Eine 55-jährige Patientin wurde vom behandelnden Nephrologen zur weiteren Abklärung eines akuten Nierenversagens unklarer Ätiologie eingewiesen. Das Serumkreatinin bei Aufnahme betrug 1,78 mg/dl. 2 Monate zuvor lag das Kreatinin noch bei 0,85 mg/dl. Anamnestisch beschrieb die Patientin lediglich eine vermehrte Abgeschlagenheit, die seit 2 Monaten bestünde und am ehesten auf eine kürzlich durchgemachte SARS-CoV-2(„severe acute respiratory syndrome coronavirus 2“)-Infektion zurückzuführen sei.

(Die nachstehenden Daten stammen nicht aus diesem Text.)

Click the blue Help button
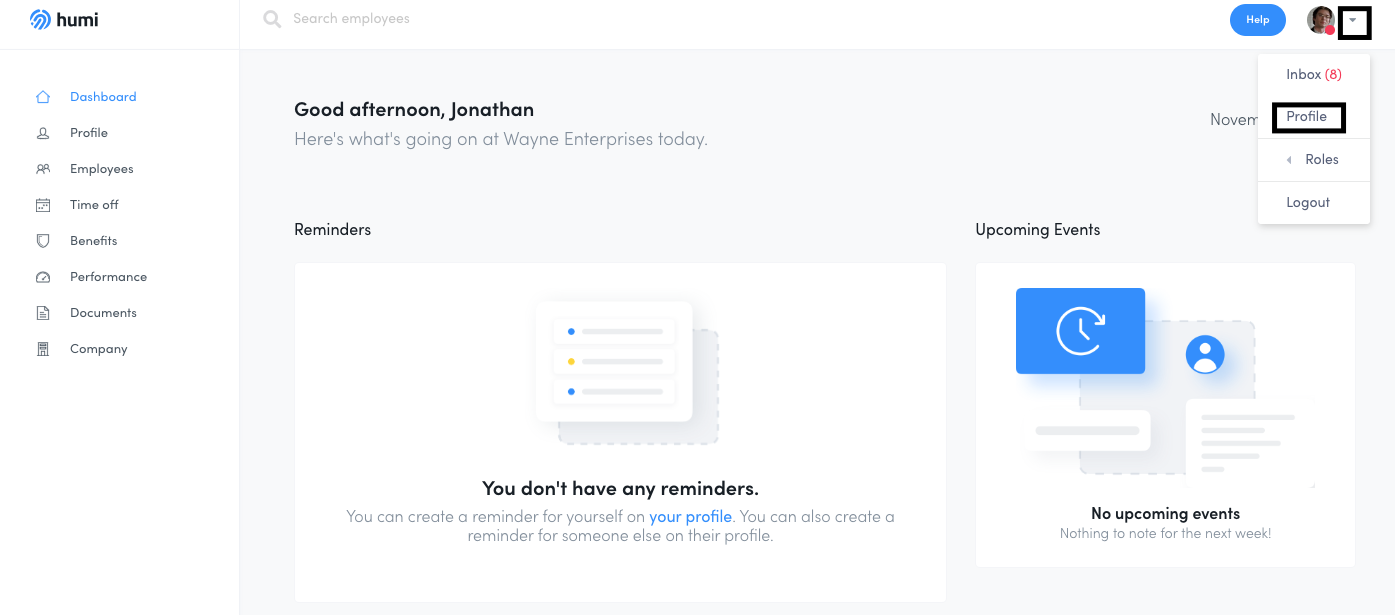This screenshot has height=615, width=1395. tap(1258, 20)
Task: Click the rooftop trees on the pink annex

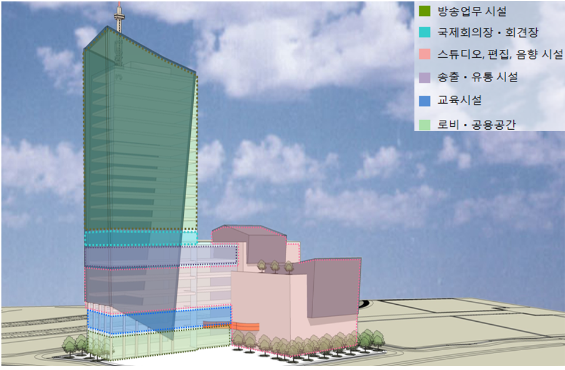Action: pos(275,267)
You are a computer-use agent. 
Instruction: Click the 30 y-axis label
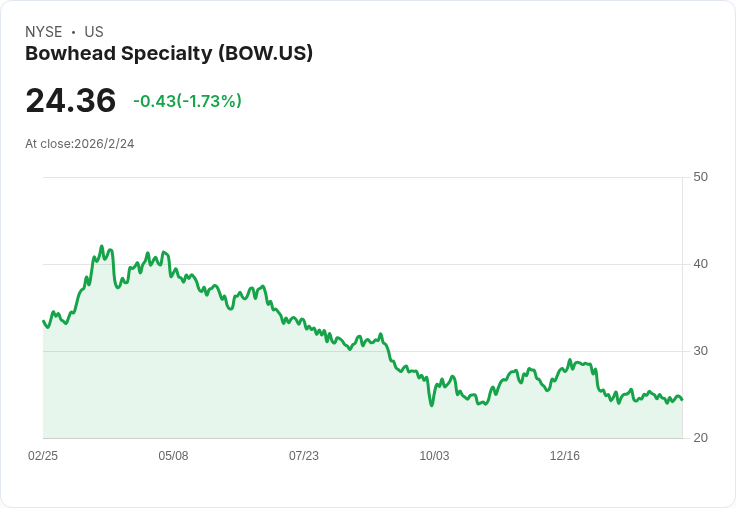click(700, 351)
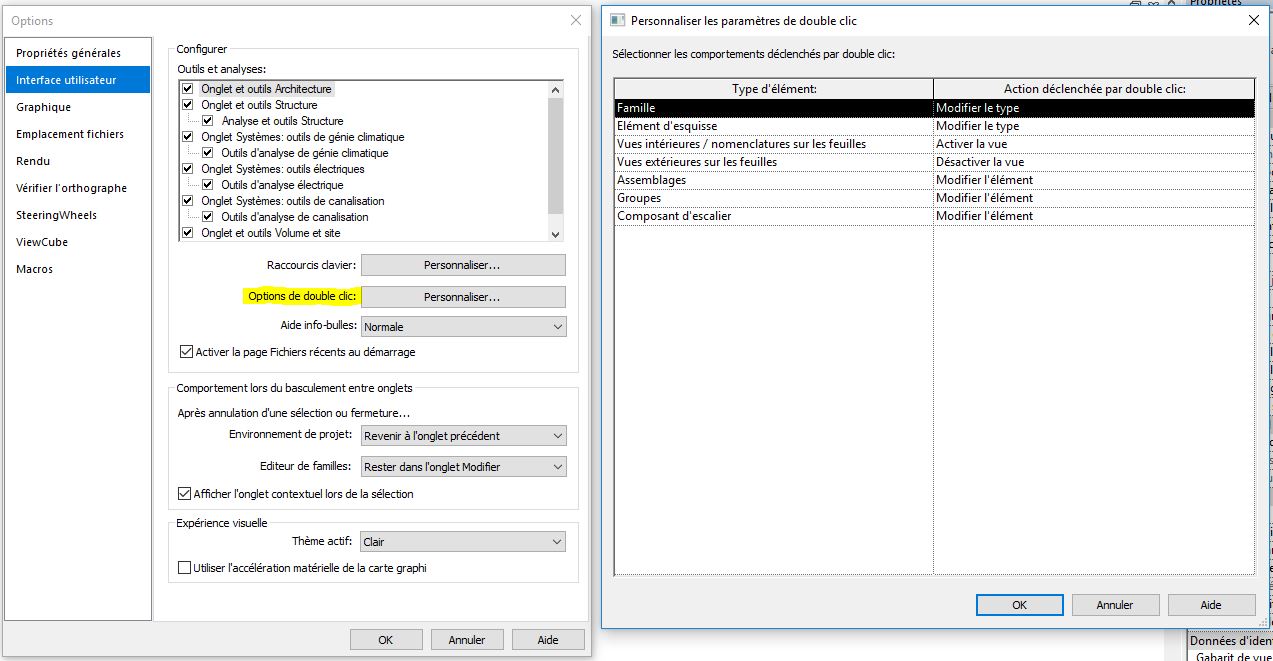Click OK in the double-click settings dialog
The height and width of the screenshot is (661, 1273).
pos(1019,604)

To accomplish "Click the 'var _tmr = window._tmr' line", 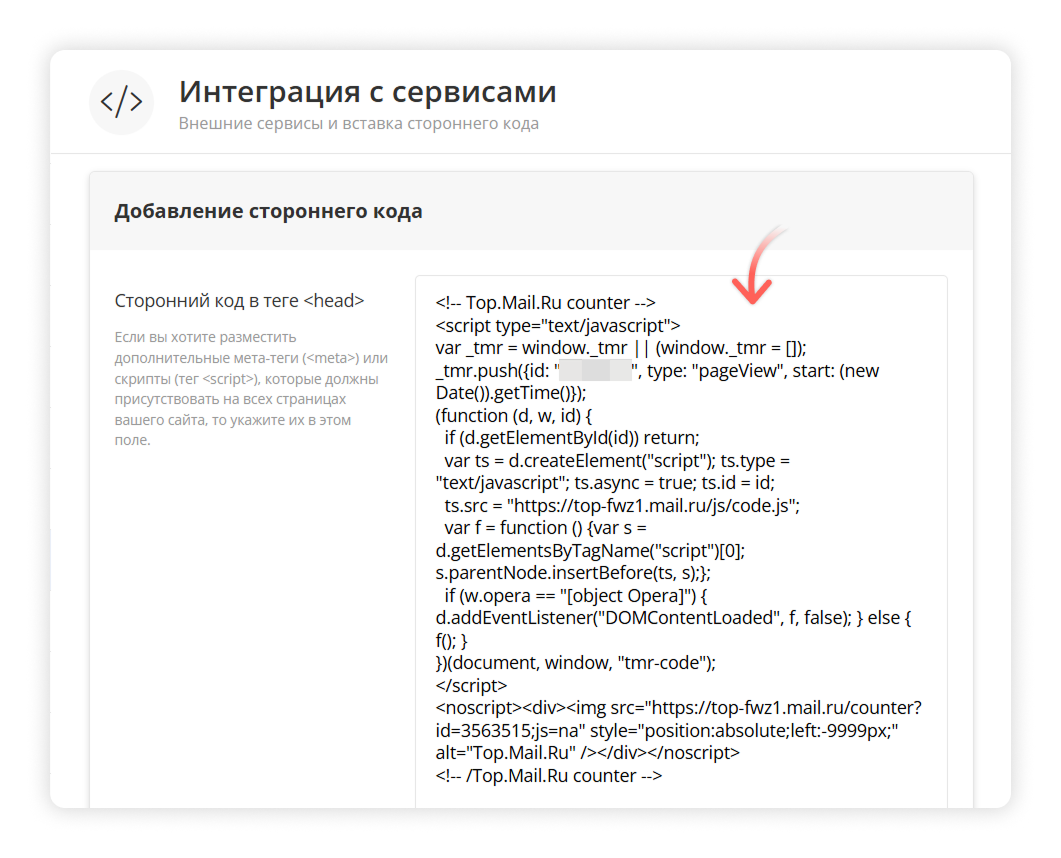I will [x=620, y=348].
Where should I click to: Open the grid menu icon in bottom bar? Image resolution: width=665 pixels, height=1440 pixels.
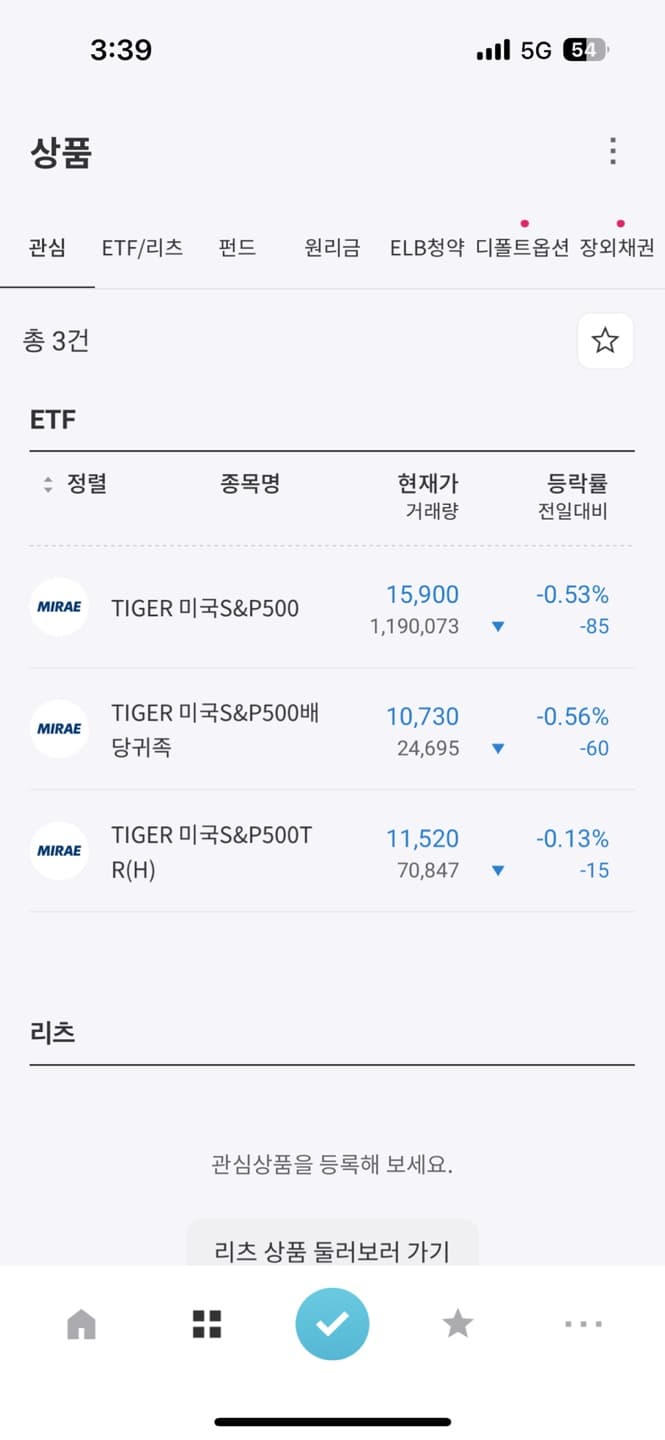click(207, 1324)
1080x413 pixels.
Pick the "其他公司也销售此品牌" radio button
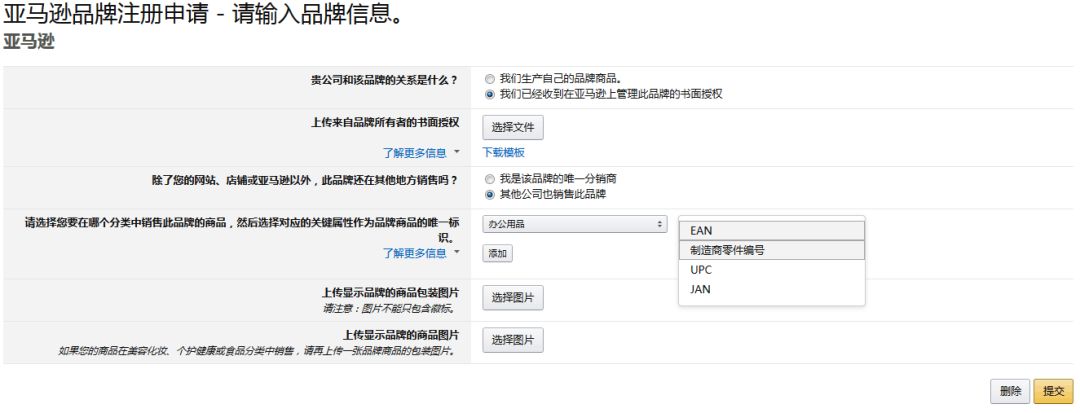click(x=489, y=194)
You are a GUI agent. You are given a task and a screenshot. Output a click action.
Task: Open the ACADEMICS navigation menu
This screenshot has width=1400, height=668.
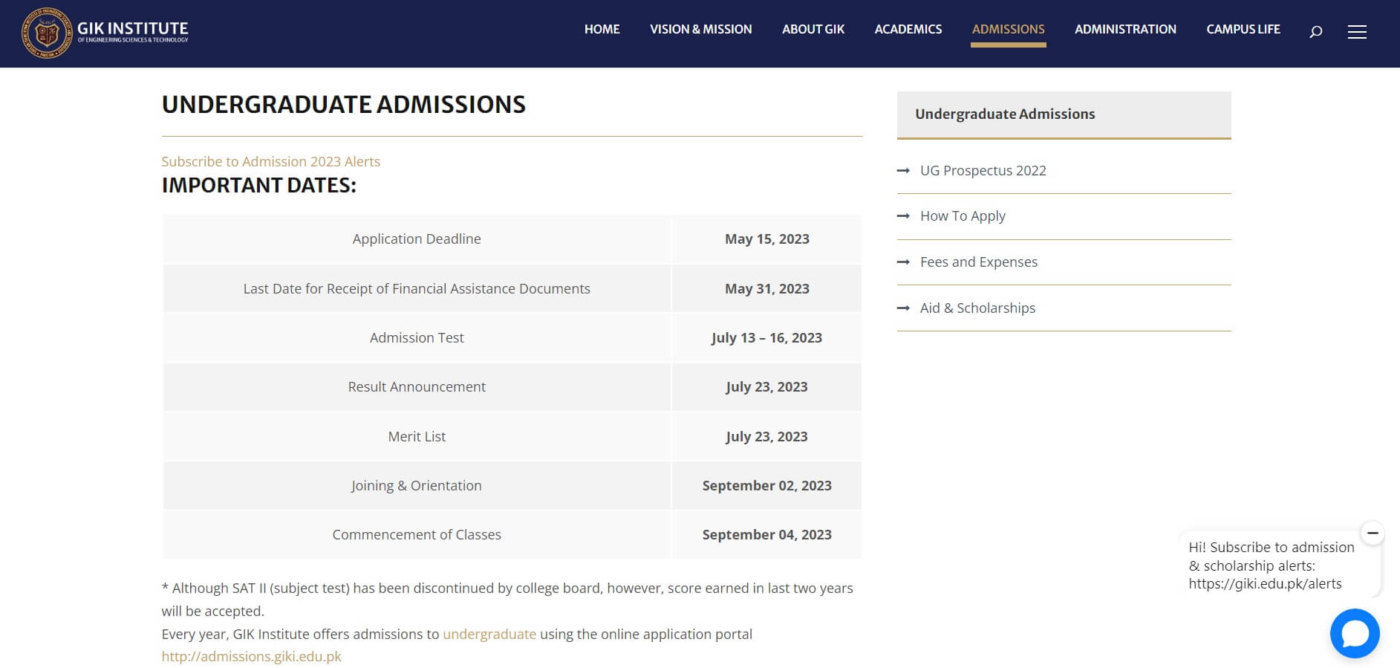coord(907,29)
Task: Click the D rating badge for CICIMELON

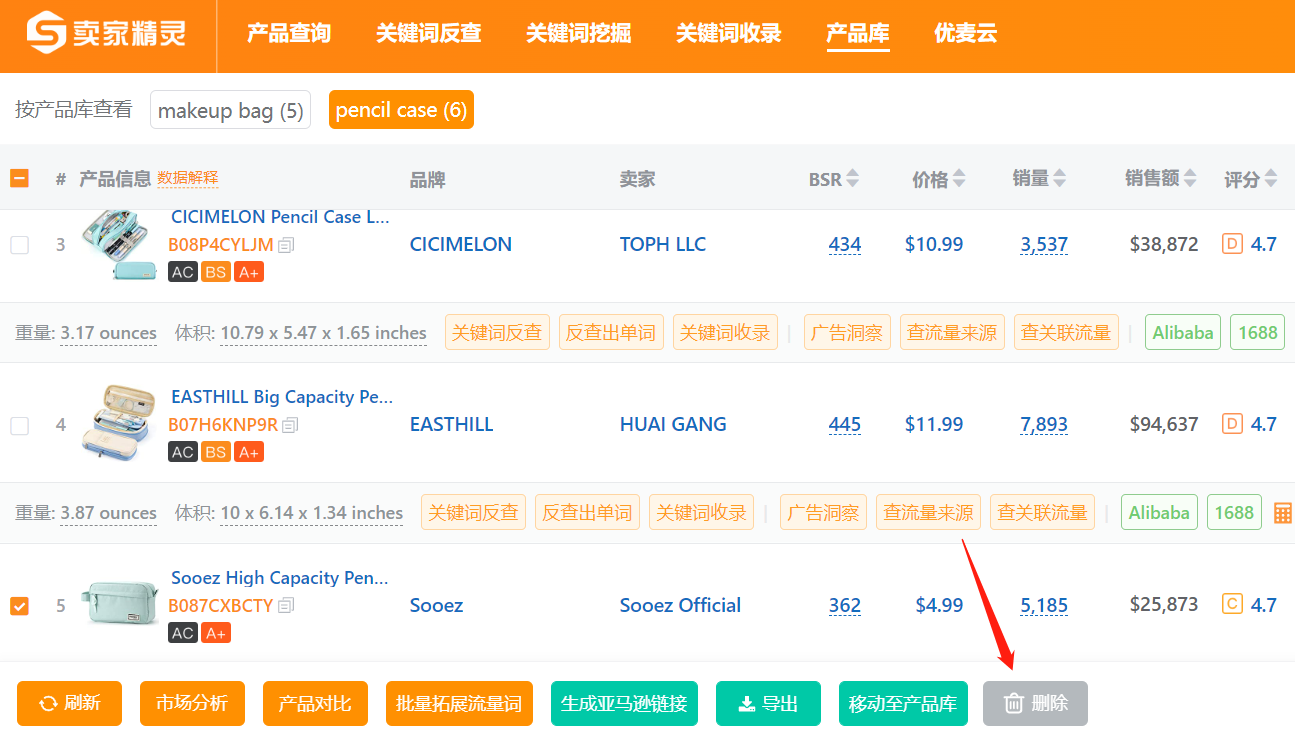Action: coord(1232,244)
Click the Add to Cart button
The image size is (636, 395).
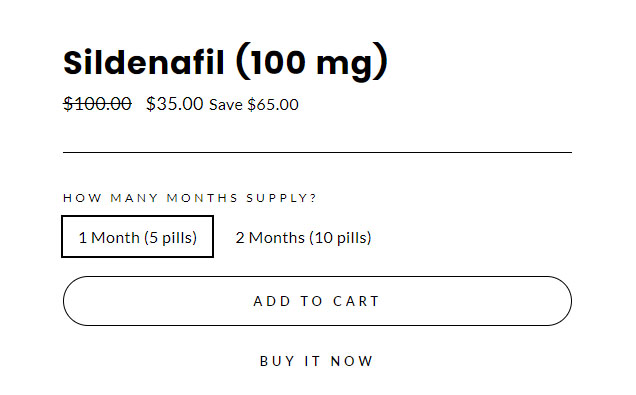click(317, 301)
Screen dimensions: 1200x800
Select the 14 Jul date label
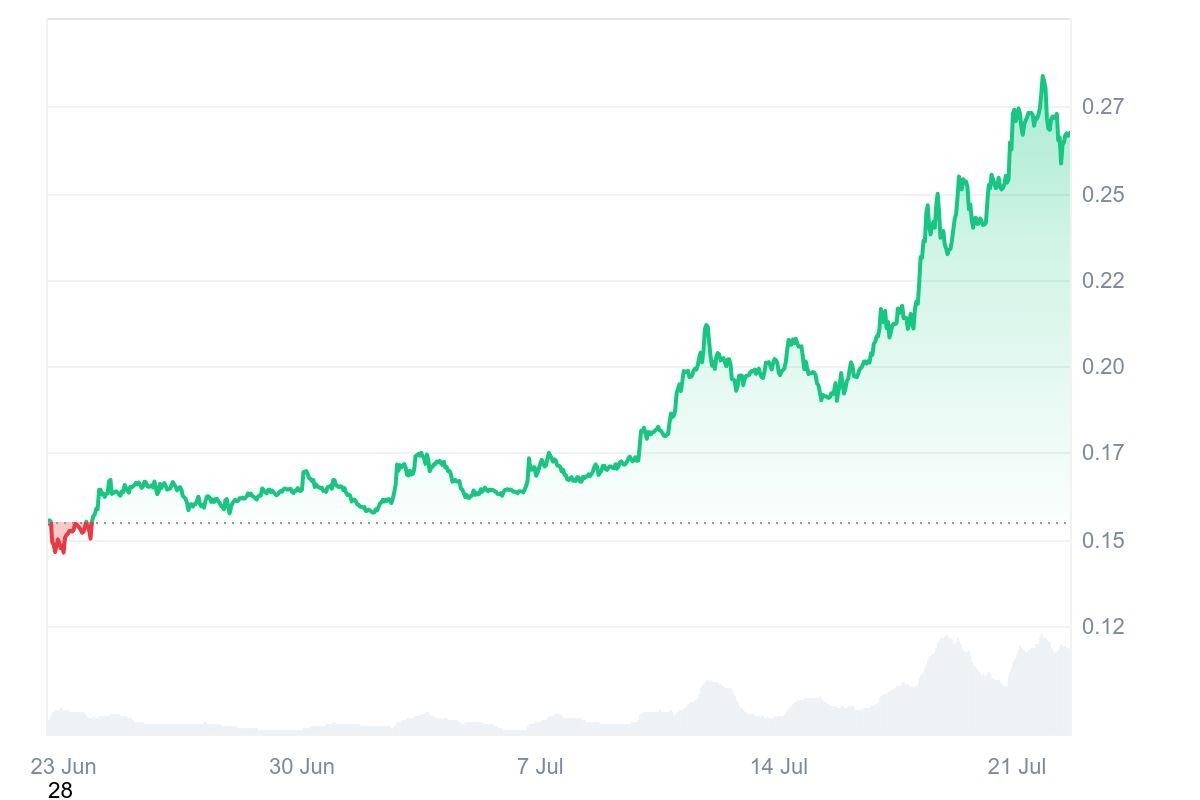(x=779, y=767)
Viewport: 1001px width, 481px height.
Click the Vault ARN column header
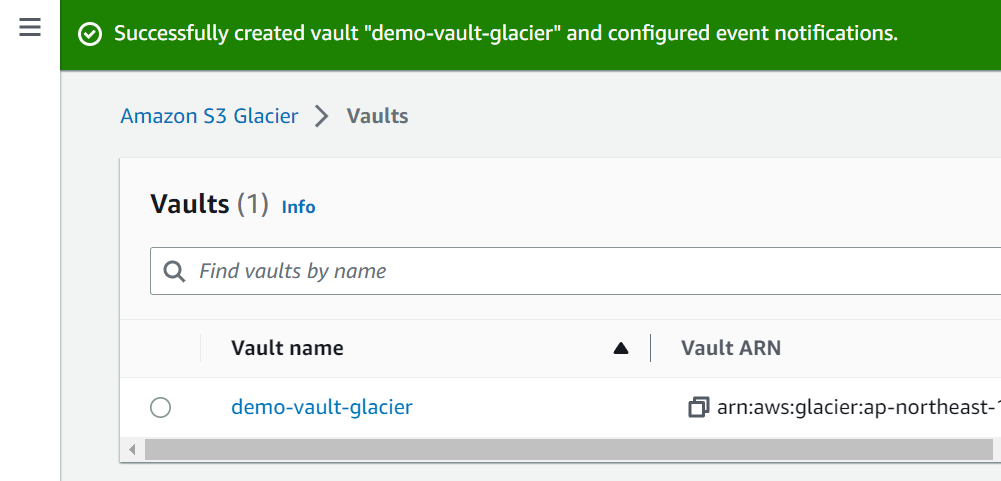click(x=731, y=348)

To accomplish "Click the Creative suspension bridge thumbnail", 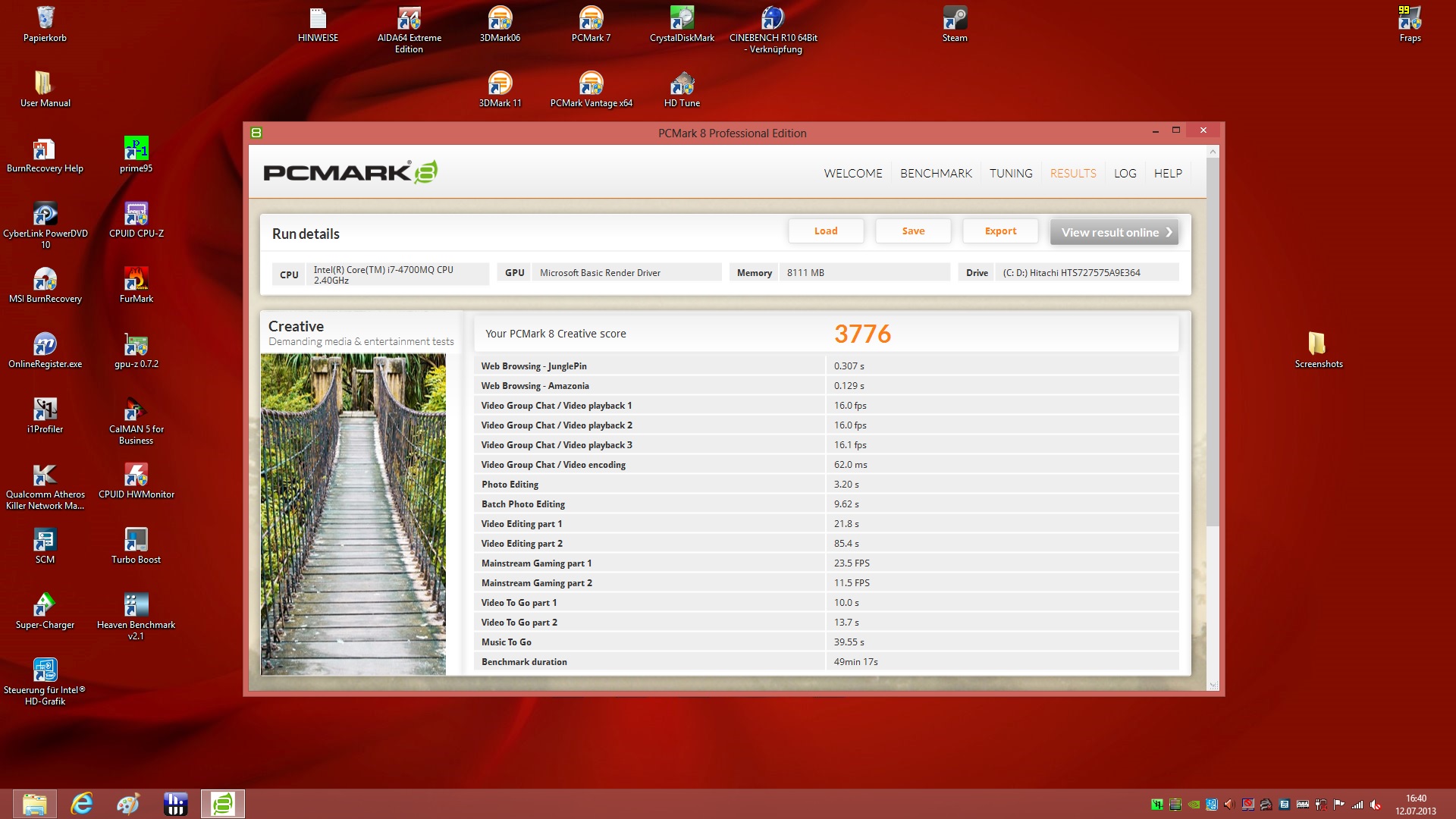I will pos(353,514).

Als Vorerkrankung bestünde nur ein Glaukom, das sie mit Augentropfen therapiere, ansonsten nehme sie keine Medikamente ein.
Klinische Befunde
Die initiale laborchemische Untersuchung war bis auf das vorbeschriebene erhöhte Serumkreatinin sowie eine milde mikrozytäre Anämie (Hämoglobin: 11,6 g/dl) absolut unauffällig. In der Urindiagnostik fand sich eine Albuminurie von 209 mg pro g Kreatinin. Das Urinsediment wies vereinzelt dysmorphe Erythrozyten auf. In der Ultraschalluntersuchung zeigten sich beidseits regelrecht konfigurierte Nieren mit einer echoreich verdichteten Parenchymstruktur.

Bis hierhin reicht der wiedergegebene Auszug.